We next examined the predictive capacity of DBP with several diverse human solid tumor cell lines: MCF7 (Breast Cancer), PC9 (Non-Small Cell Lung Cancer), Sk-mel-5 (Melanoma), HCT116 (Colon carcinoma) and MDA-MB-231 (Breast Cancer). We exposed the cells to the different treatments for 16 hours and performed DBP (Figure 4A), comparing it with the cell death observed at 72–96 hours (Figure 4A). In some cases, a 96 hour time point was required due to slow kinetics of cytotoxicity. Similarly as observed for hematological malignancies, the different cell lines responded differently to the drugs tested, but a significant correlation between DBP and cytotoxicity was detected (Figure 4B).
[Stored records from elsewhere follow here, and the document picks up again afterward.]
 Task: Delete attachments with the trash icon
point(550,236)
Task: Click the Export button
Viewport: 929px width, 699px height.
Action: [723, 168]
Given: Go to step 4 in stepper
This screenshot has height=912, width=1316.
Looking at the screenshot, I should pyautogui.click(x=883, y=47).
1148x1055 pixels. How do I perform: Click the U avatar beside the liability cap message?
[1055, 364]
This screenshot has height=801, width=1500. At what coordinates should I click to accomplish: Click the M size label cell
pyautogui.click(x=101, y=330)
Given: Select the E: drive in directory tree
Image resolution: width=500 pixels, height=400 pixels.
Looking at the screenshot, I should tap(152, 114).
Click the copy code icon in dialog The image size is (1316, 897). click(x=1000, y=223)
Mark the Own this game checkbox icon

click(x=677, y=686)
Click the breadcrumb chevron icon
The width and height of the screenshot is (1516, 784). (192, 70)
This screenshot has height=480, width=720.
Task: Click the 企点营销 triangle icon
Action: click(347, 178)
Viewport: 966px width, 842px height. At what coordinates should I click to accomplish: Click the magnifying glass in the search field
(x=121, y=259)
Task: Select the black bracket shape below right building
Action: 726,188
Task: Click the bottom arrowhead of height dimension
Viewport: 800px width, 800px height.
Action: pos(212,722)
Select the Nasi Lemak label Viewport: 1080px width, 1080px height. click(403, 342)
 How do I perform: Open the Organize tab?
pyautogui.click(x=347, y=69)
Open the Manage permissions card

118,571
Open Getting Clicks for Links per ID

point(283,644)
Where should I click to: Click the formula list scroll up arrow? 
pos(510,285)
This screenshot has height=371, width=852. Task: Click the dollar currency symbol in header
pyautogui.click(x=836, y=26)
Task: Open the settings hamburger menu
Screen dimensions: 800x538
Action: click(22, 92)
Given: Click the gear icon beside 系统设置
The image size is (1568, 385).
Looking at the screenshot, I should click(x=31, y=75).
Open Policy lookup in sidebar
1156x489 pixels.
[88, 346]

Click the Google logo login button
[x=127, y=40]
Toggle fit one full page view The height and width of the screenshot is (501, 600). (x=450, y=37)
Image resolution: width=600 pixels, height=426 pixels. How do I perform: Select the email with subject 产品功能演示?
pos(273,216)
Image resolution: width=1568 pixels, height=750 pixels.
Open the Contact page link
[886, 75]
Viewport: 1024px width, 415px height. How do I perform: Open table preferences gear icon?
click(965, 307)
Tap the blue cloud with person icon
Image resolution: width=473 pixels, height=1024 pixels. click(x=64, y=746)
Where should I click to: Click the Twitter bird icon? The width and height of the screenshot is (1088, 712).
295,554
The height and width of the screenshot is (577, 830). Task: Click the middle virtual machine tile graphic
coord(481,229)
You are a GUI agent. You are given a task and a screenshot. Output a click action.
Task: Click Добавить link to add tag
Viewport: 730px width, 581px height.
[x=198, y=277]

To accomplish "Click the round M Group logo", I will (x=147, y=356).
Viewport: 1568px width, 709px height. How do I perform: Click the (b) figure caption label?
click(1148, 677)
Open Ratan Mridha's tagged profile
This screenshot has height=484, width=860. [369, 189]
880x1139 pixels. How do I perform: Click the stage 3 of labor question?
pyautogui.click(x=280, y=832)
Sk-mel-5 was the only one sensitive to PLX4032, as expected for a BRAFV600E expressing melanoma cell line, but was also sensitive to MEK (AZD6244) and PI3K/mTOR (BEZ235) inhibition, correlating with the cell death detected three days later, at 96 hours. On the other hand, PC9, as shown previously (Figure 1 B–C), responded to gefitinib (Ercan et al., 2010; Faber et al., 2011), but also to lapatinib and TAE684; correlating with cell death at 72 hours. For this set of solid tumor cell lines the AUC of the ROC curve was 0.96 (Figure 4C). In three out of five cell lines, DBP clearly predicted the most cytotoxic drug. In the other two MCF7 and HCT116, there was nearly equal maximum response of the same two drugs in both DBP and cytotoxicity.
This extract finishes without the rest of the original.